Si l’on persiste malgré tout, un autre écueil se dresse encore sur notre chemin. On s’aperçoit qu’il faut laisser tomber la métaphore génétique qui nous avait permis de commencer à comprendre cette approche pour le moins déroutante. Béquille nécessaire pour mettre le pied à l’étrier qui se révèle un fardeau lorsqu’on souhaite commencer à lâcher la bride.
S’ajoute à tout cela le sourire en coin provoqué à l’énonciation du mot mémétique qui le plus souvent peine à être défendu tellement il n’est pas simple d’expliquer la mémétique en quelques mots. A moins d’effectuer ce petit raccourci auquel à eu recours ma fille à 12 ans et sûrement bien d’autres : « La mémétique c’est l’étude des grands mères pourquoi ? ».
Une autre façon de voir les choses ?
Un moyen permettant d’y voir plus clair est d’envisager un changement de point de vue. Et pour se faciliter la tâche, changer de référent. Ce dessin d’Escher : « Concave, convexe » peut nous aider à mettre en place cette gymnastique de l’esprit qui consiste en changeant de référent à voir la même chose autrement.
En prenant la partie de droite comme référent tout le dessin semble convexe. Une fois cette vision bien en place, on s’amuse à prendre le côté gauche en référent et là tout ce qui était convexe devient concave.
C’est à cette gymnastique qu’il faut avoir recours, et en ce qui nous concerne cela se traduit par chausser les lunettes de méméticien. C’est à dire faire l’hypothèse que les idées agissent plus sur nous que nous sur elles.
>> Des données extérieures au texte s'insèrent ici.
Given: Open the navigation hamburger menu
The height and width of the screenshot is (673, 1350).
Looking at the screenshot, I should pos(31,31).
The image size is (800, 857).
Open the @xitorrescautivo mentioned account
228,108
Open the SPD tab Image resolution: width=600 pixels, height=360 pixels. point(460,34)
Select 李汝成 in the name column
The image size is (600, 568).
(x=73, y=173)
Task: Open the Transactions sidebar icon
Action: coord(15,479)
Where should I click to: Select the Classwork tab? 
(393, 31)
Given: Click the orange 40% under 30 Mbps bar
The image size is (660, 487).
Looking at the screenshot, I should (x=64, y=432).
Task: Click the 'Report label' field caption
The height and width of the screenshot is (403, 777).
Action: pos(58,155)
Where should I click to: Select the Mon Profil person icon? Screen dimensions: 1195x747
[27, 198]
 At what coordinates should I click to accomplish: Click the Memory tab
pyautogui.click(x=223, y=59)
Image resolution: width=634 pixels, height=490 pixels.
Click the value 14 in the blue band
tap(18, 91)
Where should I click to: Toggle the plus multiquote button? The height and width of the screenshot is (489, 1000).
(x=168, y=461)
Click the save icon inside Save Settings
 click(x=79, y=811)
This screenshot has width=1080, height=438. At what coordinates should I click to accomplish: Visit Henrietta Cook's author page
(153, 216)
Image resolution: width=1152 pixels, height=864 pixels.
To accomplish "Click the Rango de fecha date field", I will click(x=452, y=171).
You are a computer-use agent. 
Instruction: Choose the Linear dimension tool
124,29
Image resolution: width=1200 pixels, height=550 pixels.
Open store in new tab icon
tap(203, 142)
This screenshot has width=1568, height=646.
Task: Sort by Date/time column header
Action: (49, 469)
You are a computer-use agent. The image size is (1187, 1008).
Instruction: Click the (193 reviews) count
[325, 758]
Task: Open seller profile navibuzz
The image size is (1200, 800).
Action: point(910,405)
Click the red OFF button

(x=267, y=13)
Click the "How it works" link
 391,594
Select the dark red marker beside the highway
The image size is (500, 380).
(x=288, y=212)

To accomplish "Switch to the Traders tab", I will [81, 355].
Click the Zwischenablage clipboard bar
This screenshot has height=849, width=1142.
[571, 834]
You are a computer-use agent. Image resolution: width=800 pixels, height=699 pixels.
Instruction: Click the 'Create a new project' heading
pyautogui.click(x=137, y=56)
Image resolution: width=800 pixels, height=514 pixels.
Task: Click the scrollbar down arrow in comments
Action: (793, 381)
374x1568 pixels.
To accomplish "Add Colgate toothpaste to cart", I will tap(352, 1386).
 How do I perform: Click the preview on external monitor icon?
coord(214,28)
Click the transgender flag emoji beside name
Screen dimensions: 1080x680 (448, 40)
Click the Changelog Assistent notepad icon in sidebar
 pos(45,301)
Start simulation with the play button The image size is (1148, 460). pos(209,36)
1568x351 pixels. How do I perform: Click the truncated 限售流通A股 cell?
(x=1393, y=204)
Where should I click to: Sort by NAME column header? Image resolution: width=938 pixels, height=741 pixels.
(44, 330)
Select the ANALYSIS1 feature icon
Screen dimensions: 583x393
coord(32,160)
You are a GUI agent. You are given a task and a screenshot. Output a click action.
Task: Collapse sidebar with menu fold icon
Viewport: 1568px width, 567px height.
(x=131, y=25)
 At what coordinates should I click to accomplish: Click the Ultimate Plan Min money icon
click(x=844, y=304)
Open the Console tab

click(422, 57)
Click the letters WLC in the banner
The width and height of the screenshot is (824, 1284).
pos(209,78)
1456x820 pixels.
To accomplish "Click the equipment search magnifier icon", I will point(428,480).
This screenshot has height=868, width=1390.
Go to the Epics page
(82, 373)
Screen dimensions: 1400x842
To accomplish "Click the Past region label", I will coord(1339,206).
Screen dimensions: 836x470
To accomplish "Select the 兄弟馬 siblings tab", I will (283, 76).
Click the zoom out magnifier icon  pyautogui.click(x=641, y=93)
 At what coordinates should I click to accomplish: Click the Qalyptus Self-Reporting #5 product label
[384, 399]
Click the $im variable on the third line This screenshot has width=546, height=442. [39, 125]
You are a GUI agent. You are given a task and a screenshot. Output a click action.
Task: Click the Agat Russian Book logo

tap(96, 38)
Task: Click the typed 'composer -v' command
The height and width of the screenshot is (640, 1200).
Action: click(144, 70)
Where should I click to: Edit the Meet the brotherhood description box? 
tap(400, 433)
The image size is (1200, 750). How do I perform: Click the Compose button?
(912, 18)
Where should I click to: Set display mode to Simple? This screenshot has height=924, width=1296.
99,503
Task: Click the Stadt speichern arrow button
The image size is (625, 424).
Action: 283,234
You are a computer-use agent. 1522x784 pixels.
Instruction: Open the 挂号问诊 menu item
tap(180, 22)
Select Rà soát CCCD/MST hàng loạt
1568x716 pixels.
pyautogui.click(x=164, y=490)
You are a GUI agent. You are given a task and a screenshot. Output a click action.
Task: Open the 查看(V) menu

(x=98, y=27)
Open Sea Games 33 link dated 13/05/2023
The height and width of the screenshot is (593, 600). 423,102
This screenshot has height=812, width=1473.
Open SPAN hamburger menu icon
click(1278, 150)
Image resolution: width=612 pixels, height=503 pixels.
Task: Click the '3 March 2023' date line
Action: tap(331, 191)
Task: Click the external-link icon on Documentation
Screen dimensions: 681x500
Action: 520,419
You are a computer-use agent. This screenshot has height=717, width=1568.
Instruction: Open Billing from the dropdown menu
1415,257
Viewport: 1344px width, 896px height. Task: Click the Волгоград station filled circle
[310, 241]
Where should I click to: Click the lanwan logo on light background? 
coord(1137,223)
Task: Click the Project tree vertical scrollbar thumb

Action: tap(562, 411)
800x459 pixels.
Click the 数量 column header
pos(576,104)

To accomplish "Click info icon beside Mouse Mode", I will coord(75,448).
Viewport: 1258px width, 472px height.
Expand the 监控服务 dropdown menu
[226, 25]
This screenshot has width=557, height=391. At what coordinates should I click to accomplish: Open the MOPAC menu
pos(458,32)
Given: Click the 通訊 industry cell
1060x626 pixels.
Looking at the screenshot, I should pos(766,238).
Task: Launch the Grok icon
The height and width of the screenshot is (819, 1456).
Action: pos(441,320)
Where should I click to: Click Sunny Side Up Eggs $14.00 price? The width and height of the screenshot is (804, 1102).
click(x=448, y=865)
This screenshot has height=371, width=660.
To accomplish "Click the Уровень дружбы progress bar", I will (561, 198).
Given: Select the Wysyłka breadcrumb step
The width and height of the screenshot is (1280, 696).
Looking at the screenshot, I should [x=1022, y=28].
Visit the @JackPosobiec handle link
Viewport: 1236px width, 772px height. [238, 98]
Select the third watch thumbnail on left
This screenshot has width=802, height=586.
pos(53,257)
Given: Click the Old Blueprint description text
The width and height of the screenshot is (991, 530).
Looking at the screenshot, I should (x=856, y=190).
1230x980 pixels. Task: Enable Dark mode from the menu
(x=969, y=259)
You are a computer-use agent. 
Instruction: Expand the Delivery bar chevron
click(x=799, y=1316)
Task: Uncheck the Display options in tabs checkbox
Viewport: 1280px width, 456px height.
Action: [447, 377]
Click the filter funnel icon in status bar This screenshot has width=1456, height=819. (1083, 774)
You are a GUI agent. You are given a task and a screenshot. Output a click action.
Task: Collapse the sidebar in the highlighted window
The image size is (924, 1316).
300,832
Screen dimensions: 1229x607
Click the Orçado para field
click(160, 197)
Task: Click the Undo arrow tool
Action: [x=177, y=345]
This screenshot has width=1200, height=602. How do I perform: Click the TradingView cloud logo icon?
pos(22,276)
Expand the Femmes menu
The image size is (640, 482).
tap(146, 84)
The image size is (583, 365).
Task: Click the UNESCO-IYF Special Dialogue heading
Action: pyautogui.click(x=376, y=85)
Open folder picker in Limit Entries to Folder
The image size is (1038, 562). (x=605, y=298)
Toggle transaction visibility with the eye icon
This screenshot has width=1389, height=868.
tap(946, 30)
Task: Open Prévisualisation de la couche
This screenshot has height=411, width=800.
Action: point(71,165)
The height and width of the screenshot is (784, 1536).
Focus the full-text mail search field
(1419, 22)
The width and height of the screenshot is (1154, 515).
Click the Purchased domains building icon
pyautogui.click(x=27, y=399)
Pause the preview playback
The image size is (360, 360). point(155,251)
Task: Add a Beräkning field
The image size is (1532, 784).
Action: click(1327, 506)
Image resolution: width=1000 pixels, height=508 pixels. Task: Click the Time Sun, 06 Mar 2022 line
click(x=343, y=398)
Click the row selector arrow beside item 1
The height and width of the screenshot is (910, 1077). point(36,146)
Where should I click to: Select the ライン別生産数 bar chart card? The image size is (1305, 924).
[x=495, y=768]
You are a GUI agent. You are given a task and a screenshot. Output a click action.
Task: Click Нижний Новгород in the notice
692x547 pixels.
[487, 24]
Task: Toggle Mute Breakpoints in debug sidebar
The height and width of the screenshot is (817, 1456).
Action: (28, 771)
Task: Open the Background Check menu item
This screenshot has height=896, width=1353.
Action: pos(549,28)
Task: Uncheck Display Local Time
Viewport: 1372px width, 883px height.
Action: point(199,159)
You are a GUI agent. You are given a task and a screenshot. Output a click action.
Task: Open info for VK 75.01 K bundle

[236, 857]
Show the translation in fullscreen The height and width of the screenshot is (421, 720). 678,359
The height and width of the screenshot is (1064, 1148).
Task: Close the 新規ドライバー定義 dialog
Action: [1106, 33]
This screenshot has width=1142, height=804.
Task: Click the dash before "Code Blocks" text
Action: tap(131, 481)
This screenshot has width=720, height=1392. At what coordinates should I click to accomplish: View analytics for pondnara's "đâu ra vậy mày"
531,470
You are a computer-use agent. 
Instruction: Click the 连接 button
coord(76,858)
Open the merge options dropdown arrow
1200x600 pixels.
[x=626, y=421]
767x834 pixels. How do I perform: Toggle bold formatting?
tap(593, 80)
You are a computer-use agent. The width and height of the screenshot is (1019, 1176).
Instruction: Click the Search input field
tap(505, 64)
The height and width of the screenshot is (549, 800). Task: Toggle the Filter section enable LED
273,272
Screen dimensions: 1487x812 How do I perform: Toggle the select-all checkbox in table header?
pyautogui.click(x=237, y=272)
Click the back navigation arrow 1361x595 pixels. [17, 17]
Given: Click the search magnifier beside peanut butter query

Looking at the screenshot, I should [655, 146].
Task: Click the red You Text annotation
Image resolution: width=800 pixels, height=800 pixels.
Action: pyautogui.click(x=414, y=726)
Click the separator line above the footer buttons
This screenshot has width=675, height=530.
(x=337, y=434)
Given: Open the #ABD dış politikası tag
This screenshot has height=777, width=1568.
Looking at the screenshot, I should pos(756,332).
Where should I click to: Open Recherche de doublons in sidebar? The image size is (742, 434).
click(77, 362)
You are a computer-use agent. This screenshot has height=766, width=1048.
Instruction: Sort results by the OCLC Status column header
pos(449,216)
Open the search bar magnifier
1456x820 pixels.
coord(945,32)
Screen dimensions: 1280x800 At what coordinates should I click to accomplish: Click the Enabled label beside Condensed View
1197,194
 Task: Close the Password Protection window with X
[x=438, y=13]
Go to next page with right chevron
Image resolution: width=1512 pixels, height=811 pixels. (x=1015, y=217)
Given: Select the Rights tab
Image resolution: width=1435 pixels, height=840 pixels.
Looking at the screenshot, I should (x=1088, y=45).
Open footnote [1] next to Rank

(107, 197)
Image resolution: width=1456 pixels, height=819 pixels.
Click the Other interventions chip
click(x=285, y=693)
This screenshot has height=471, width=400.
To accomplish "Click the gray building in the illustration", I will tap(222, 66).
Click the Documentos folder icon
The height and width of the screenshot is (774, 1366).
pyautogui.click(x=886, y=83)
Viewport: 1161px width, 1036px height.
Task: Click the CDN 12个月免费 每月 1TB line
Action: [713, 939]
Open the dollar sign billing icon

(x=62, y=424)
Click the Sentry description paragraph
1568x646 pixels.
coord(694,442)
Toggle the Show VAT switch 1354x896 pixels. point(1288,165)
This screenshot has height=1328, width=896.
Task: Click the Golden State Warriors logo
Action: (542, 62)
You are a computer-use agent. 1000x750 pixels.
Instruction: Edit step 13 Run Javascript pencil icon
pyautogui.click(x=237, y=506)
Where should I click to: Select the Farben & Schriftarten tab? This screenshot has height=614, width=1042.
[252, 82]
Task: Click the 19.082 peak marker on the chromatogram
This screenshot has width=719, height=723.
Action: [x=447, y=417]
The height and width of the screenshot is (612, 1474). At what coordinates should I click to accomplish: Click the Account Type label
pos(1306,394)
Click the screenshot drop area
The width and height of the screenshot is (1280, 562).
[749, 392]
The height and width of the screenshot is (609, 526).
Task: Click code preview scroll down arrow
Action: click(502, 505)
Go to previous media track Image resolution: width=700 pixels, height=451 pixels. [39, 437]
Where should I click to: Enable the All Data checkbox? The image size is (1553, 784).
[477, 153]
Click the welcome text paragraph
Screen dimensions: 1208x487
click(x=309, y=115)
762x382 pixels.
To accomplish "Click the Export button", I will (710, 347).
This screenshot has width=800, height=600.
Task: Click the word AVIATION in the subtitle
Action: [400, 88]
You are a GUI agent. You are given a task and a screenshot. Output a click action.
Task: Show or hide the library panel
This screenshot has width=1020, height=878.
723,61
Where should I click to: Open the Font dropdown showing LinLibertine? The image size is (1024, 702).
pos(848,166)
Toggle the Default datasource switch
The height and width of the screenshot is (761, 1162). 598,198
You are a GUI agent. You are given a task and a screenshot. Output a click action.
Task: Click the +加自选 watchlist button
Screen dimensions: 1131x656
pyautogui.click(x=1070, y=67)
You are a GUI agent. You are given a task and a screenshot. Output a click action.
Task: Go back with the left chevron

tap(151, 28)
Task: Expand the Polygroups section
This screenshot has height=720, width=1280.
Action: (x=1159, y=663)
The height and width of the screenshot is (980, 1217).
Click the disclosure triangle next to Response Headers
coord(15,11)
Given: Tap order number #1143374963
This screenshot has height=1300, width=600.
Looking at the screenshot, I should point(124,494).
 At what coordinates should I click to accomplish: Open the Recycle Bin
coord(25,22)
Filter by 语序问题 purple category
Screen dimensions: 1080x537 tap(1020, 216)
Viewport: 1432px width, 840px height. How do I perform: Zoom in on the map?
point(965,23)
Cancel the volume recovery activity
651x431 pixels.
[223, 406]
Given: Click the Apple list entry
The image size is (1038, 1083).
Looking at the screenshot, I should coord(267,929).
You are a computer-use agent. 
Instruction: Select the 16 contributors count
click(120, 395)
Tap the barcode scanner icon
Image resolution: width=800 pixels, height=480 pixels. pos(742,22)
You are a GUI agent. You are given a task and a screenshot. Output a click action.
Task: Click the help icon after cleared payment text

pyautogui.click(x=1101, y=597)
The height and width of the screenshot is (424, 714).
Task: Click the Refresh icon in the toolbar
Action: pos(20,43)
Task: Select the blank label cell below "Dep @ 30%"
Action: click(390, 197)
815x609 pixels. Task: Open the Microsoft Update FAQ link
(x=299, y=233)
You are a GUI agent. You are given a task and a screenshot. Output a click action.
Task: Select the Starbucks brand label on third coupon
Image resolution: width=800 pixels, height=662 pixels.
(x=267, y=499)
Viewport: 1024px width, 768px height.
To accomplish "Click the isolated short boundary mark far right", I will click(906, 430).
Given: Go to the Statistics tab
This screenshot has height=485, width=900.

Un changement de réfèrent qui petit à petit va nous faire voir autrement. Tout est pareil et en même temps tout est différent. Si ce n’est plus moi qui ai le contrôle de mes idées mais elles qui fonctionnent pour leur propre compte (à l’insu de mon plein gré) cela signifie que ce que je suis en train d’écrire prend forme malgré moi.
Bien sûr pas contre moi sans que je ne puisse rien faire. Juste comme une plante poussant au milieu des autres simplement parce que les conditions lui permettant d’éclore sont réunies. Nous essayons tous plus ou moins de réunir ces conditions permettant à nos idées de prendre vie mais on voit bien aux résultats que si nous avions le contrôle les choses se feraient autrement. Peut-être un peu plus comme on le souhaite.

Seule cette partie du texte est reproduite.